Return, exactly, the line that contains "You are a computer-use agent. This" together with all lines after it to the end of the entries, and no further lines.

ENTRIES SUPPLIED:
=====

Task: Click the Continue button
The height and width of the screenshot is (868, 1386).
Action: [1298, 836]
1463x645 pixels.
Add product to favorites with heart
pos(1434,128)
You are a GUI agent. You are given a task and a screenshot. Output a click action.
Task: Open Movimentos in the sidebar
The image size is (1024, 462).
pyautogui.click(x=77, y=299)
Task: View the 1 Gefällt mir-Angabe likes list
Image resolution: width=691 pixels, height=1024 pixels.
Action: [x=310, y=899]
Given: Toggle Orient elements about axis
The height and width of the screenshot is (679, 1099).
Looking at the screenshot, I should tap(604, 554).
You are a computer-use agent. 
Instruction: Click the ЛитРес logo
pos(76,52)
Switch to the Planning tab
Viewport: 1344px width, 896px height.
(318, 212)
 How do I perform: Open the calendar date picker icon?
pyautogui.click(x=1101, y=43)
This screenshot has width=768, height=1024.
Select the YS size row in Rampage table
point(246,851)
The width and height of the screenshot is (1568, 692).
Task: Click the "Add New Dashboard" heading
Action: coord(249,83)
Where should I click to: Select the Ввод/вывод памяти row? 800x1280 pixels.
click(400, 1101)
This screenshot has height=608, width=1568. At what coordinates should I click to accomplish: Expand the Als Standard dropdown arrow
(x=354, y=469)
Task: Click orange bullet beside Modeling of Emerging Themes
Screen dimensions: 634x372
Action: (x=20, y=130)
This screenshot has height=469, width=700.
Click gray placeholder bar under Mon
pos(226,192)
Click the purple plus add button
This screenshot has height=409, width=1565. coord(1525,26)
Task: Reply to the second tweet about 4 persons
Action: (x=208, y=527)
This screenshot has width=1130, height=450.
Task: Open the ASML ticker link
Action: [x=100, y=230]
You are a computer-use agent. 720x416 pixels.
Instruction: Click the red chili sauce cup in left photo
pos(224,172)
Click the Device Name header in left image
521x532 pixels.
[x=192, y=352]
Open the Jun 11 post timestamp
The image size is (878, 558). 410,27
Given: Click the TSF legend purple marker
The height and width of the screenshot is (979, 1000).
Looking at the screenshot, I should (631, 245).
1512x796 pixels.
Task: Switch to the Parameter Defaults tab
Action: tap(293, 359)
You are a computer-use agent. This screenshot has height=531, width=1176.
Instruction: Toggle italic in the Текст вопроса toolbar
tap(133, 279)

=====

TASK SOLUTION:
You are a computer-use agent. This screenshot has height=531, width=1176.
Instruction: Toggle italic in the Текст вопроса toolbar
tap(133, 279)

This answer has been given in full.